The Pure Gold Company
The Pure Gold Company is featured discussing how nerves around a nuclear war has affected the price and buying of gold, also who is currently buying gold.
By Martin Waller
The correlation between the Vix index and the price of gold has been noted here before. The Vix, or volatility index, is produced by the Chicago Board Options Exchange and measures the market’s confidence or nervousness. When markets are nervous, investors tend to pile into gold as an established safe haven, forcing the price higher.
A similar correlation seems to be emerging between gold and the actions of the President of the United States since Donald Trump won the election in November. The gold price spiked at above $1,300 an ounce in the days before the poll, but plunged in the weeks that followed as it became obvious that the Trump administration was keen on economic stimulus, which would be good for share prices and would draw investors out of gold.

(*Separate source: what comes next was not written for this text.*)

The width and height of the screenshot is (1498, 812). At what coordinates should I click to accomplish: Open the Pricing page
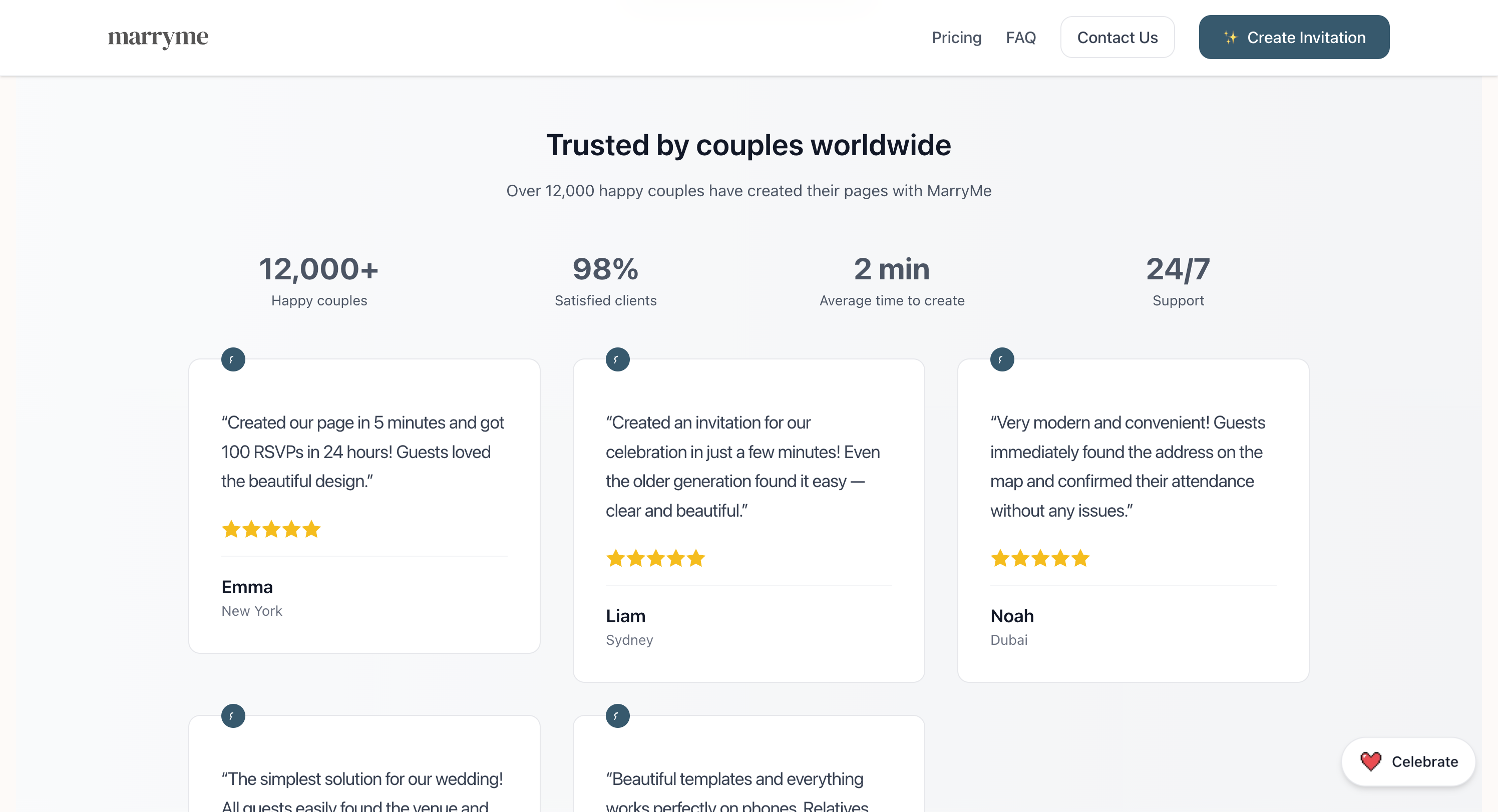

In addition, higher inflation might be good for gold, which is held as a hedge against it, but any consequent rise in US interest rates would be bad for the metal’s price because they would offer investors in US Treasuries a better yield. Gold, by its very nature as an inert metal, does not offer a yield. So went the argument then. The price has been rising again in recent weeks as tensions over the Korean peninsula have been increasing.

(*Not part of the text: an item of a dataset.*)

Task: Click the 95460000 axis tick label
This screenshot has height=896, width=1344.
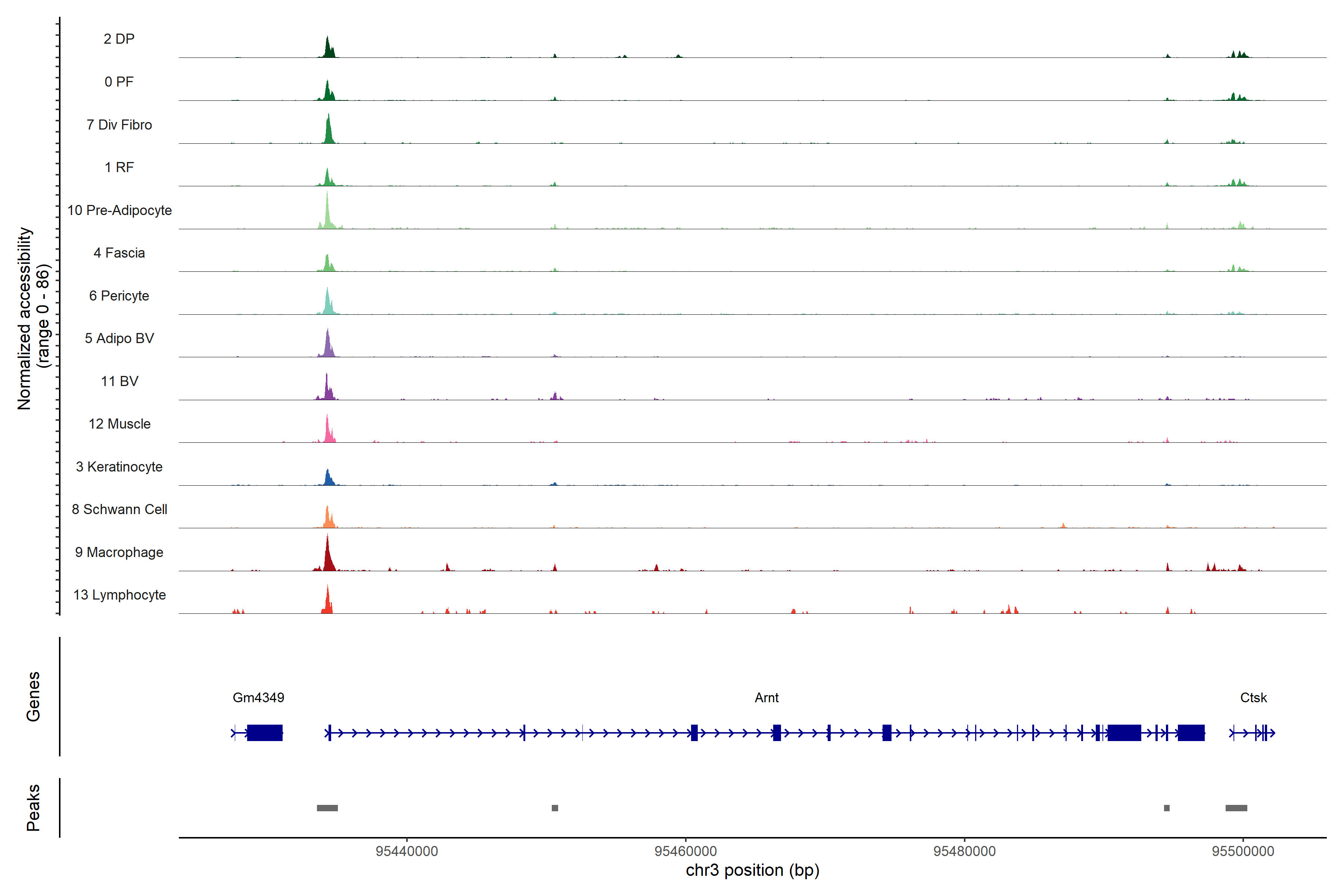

Yet the relationship is more complex than a straight read-across from rising fears of Armageddon to the hoarding of a precious metal. The rise has been accompanied by a fall on global stock markets, itself driven by political uncertainty. Then there is an inverse correlation between gold and the dollar. The US currency has been weak because of signs that the American economy may not be doing as well under President Trump as had been thought. Yesterday’s consumer prices figures indicated that the outlook for inflation was fairly benign. All this delays the next US interest rate rise and puts pressure on the dollar.
Then there are seasonal factors. The gold price tends to strengthen towards the autumn as Asian farmers convert the money they get from harvesting into the metal. Demand also increases during the gift-laden wedding season in India, which is approaching.

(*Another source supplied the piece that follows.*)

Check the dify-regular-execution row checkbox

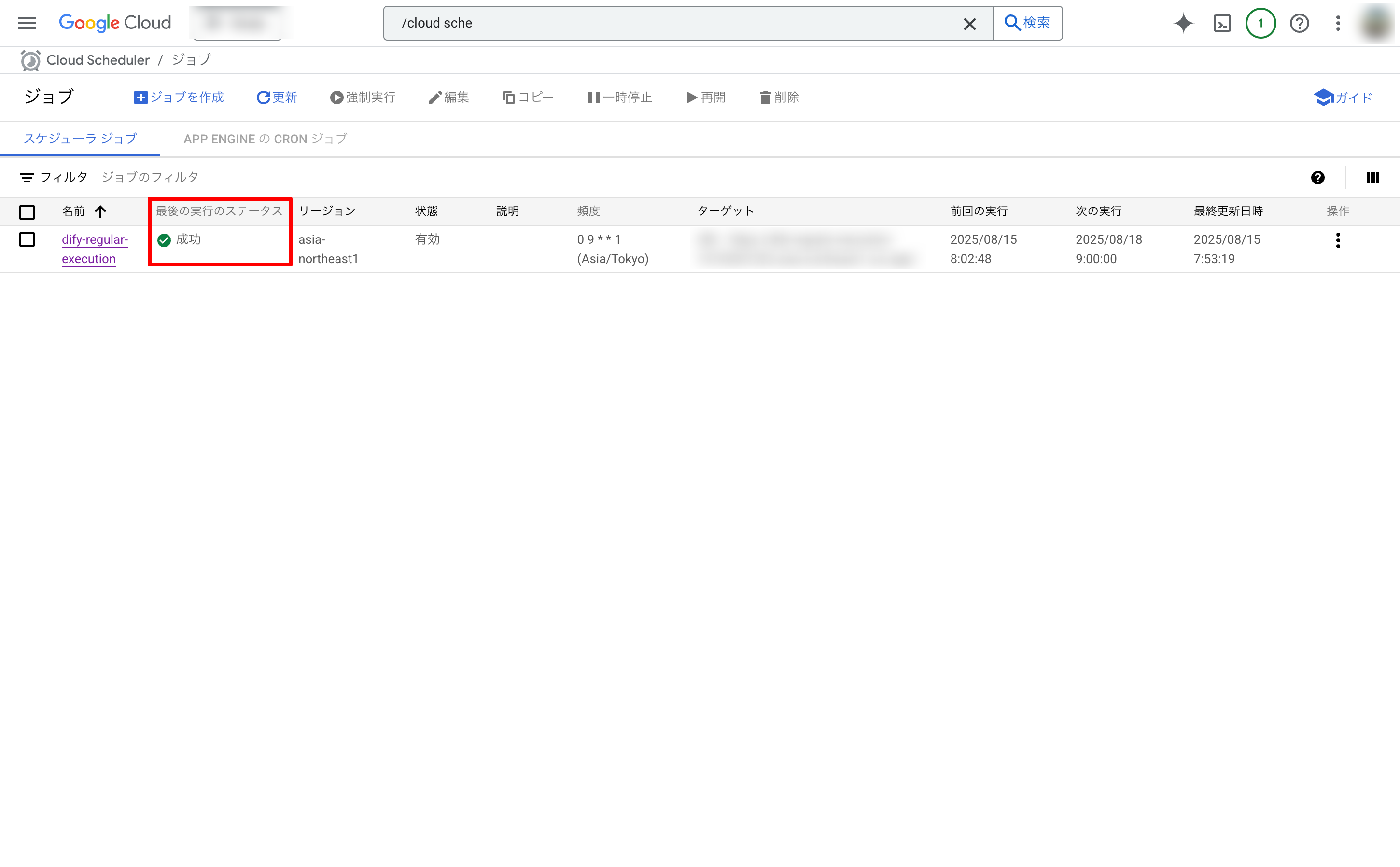tap(27, 240)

All of this suggests several factors moving the price, mostly upwards. The Vix index hit its highest since May this week, before easing back. The market is undeniably nervous.
At just above $1,287 an ounce last night the gold price is again testing $1,300. Ole Hansen, head of commodity strategy at Saxo Bank, says that there is buying from speculative investors such as hedge funds that until now have had relatively light positions in gold. According to The Pure Gold Company, a City-based dealer, first-time buying was up by 76 per cent this week, with evidence that the money was coming from low-interest savings accounts and Isa funds, suggesting that relatively unsophisticated retail investors are buying.
Are they right to? This column has suggested before that gold is not a good investment in the long term because it pays no dividends. Buying shares in the handful of London-quoted goldminers makes more sense because they provide income. As Mr Hansen says, though, if the buying of gold does presage a market collapse, those shares will be hit, as well, though a price over $1,300 might mitigate any fall.
As it happens, the four main London-listed producers have been in the news of late. Petropavlovsk, which mines in Russia, has been the focus of an investor revolt in which its co-founder, Peter Hambro, was voted off the board. The halfway trading update was positive enough, but the shares are still valued in pennies and remain an unknown quantity. Acacia Mining is locked in a dispute in Tanzania over alleged unpaid taxes. Its shares remain a highly speculative investment. The Egypt-focused Centamin, the source of some grief for investors in the past, is in a solid enough position, but dividend income is uncertain.
This leaves Randgold Resources, the biggest. This has confirmed that it will hit production guidance for 2017 at a cost of below $600 an ounce, less than half the world price. The dividend yield is about 2 per cent. Not stellar, but better than you get from a block of metal.